● OBJECTIVE
Reproduce each of the following lines word for word, with nothing changed.
___
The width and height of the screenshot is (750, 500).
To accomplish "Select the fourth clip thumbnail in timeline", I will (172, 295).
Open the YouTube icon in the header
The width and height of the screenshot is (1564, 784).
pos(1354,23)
___
● RESPONSE
The width and height of the screenshot is (750, 500).
To accomplish "Select the fourth clip thumbnail in timeline", I will (172, 295).
Open the YouTube icon in the header
The width and height of the screenshot is (1564, 784).
pos(1354,23)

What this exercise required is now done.